L’annonce de l’arrivée d’Andoni Iraola sur le banc de Liverpool a suscité une grande surprise. Le technicien espagnol a paraphé un contrat de seulement deux ans, prenant le contre-pied total de la tendance actuelle chez les cadors de Premier League.
À titre de comparaison, Liam Rosenior avait signé un contrat de six ans avec Chelsea, tandis que son successeur Xabi Alonso s’est engagé pour trois ans. Un bail aussi court pour Iraola a rapidement semé le doute, certains s’interrogeant sur la confiance réelle que lui accorde la direction des Reds à long terme.
Pourtant, les déclarations passées du coach basque prouvent qu’il est le seul décisionnaire derrière ce choix, lui qui refuse catégoriquement l’idée des contrats à rallonge.
La philosophie d’Andoni Iraola : « Chaque année est un renouvellement de confiance »
« Je ne veux pas rester dans un club uniquement parce que j’ai un contrat en cours », expliquait Iraola il y a environ un an. « Je veux continuer parce que les deux parties sont heureuses de travailler ensemble et souhaitent poursuivre le projet. »
L’ancien entraîneur du Rayo Vallecano estime que chaque nouvelle saison doit être le reflet d’une confiance mutuelle : « Chaque année est un renouvellement de confiance des deux côtés. »
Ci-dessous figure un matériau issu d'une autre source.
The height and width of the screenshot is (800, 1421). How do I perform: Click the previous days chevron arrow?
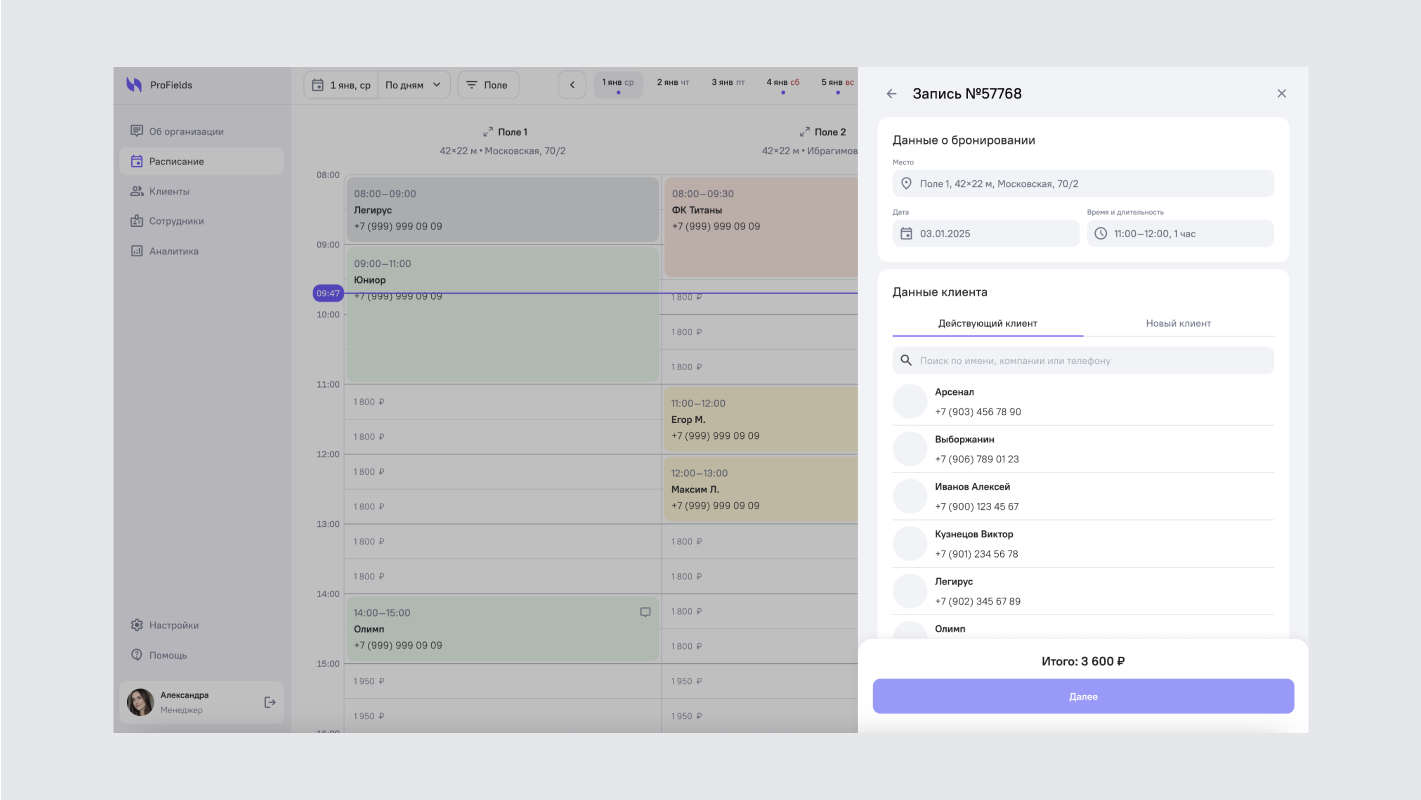(572, 85)
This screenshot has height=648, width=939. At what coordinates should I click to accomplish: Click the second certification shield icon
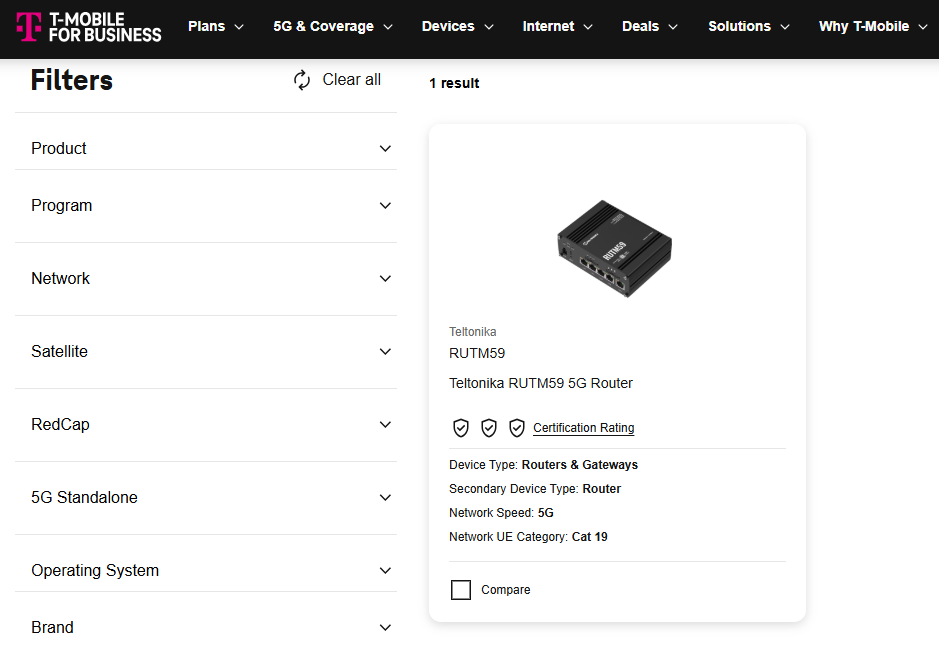coord(489,428)
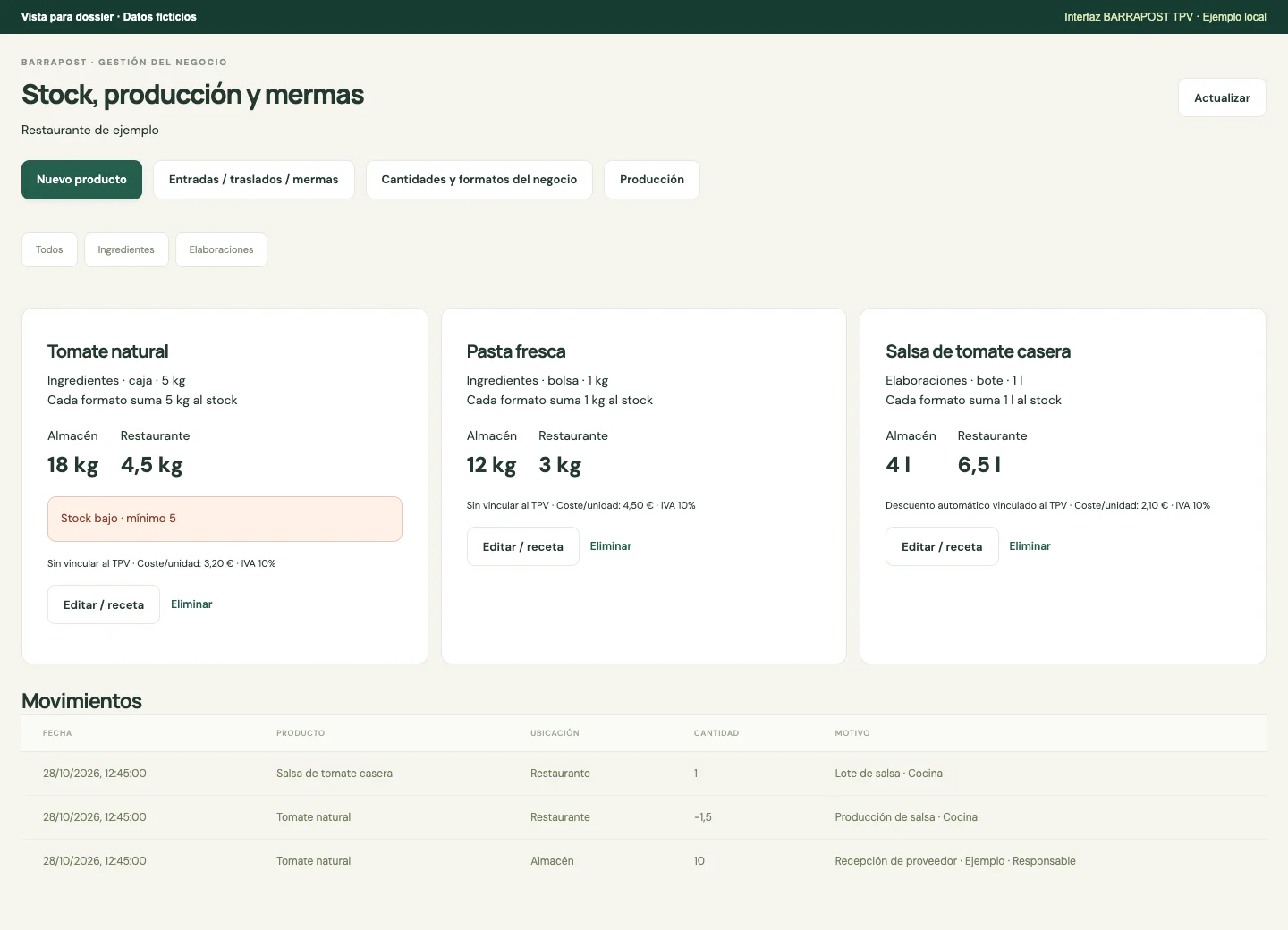Edit the recipe for Tomate natural

coord(104,604)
Pour lui, signer un contrat de longue durée dans le seul but de garantir ses arrières financièrement est inconcevable. Iraola préfère conserver son poste pour ses compétences et sa légitimité sportive, et non parce qu’un club hésiterait à le licencier à cause d’une lourde indemnité de rupture.
Le défi d’Iraola à Liverpool après le limogeage d’Arne Slot
Après s’être révélé aux yeux de l’Europe avec le Rayo Vallecano, Iraola avait rejoint Bournemouth il y a quatre ans. Une expérience couronnée de succès, puisqu’il a mené le club anglais vers une qualification historique en Ligue Europa, une première dans l’histoire des Cherries.
Désormais à la tête de Liverpool, Iraola va devoir faire ses preuves rapidement après une saison blanche et particulièrement décevante pour les Reds, qui a coûté son poste à Arne Slot.